• ACTIVITY: Every entry is to be set down a second time, precisely as written.

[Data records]
▬▬▬▬▬▬▬▬▬▬

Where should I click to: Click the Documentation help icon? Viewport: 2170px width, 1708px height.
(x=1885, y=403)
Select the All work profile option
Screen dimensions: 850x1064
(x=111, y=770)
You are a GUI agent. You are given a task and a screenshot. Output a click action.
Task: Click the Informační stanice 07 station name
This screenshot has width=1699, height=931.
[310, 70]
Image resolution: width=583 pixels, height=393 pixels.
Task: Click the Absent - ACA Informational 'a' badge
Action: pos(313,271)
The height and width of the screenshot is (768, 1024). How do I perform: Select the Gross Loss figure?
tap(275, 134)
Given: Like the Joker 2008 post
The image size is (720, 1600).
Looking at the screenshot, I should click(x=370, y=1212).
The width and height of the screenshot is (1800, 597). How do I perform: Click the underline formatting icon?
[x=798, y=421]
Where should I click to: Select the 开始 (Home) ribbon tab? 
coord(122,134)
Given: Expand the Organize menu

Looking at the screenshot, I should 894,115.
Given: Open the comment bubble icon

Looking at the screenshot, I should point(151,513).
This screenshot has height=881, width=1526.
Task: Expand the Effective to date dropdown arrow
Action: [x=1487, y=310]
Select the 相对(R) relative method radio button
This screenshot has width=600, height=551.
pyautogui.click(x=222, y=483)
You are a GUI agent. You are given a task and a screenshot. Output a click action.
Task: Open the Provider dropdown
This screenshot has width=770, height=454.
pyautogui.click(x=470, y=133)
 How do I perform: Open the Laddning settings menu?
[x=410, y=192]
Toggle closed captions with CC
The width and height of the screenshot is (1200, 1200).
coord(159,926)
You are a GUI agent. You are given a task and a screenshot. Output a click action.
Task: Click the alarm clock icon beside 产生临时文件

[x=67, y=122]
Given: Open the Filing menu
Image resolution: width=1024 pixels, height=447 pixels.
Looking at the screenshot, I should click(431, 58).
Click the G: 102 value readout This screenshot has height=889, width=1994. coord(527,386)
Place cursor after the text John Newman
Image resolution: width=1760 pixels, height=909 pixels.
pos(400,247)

▬▬▬▬▬▬▬▬▬▬

• TASK RESULT:
Where should I click to: Click the Documentation help icon? Viewport: 2170px width, 1708px height.
(x=1885, y=403)
Select the All work profile option
Screen dimensions: 850x1064
(x=111, y=770)
You are a GUI agent. You are given a task and a screenshot. Output a click action.
Task: Click the Informační stanice 07 station name
This screenshot has width=1699, height=931.
[310, 70]
Image resolution: width=583 pixels, height=393 pixels.
Task: Click the Absent - ACA Informational 'a' badge
Action: pos(313,271)
The height and width of the screenshot is (768, 1024). How do I perform: Select the Gross Loss figure?
tap(275, 134)
Given: Like the Joker 2008 post
The image size is (720, 1600).
Looking at the screenshot, I should click(x=370, y=1212).
The width and height of the screenshot is (1800, 597). How do I perform: Click the underline formatting icon?
[x=798, y=421]
Where should I click to: Select the 开始 (Home) ribbon tab? 
coord(122,134)
Given: Expand the Organize menu

Looking at the screenshot, I should 894,115.
Given: Open the comment bubble icon

Looking at the screenshot, I should point(151,513).
This screenshot has height=881, width=1526.
Task: Expand the Effective to date dropdown arrow
Action: [x=1487, y=310]
Select the 相对(R) relative method radio button
This screenshot has width=600, height=551.
pyautogui.click(x=222, y=483)
You are a GUI agent. You are given a task and a screenshot. Output a click action.
Task: Open the Provider dropdown
This screenshot has width=770, height=454.
pyautogui.click(x=470, y=133)
 How do I perform: Open the Laddning settings menu?
[x=410, y=192]
Toggle closed captions with CC
The width and height of the screenshot is (1200, 1200).
coord(159,926)
You are a GUI agent. You are given a task and a screenshot. Output a click action.
Task: Click the alarm clock icon beside 产生临时文件

[x=67, y=122]
Given: Open the Filing menu
Image resolution: width=1024 pixels, height=447 pixels.
Looking at the screenshot, I should click(431, 58).
Click the G: 102 value readout This screenshot has height=889, width=1994. coord(527,386)
Place cursor after the text John Newman
Image resolution: width=1760 pixels, height=909 pixels.
pos(400,247)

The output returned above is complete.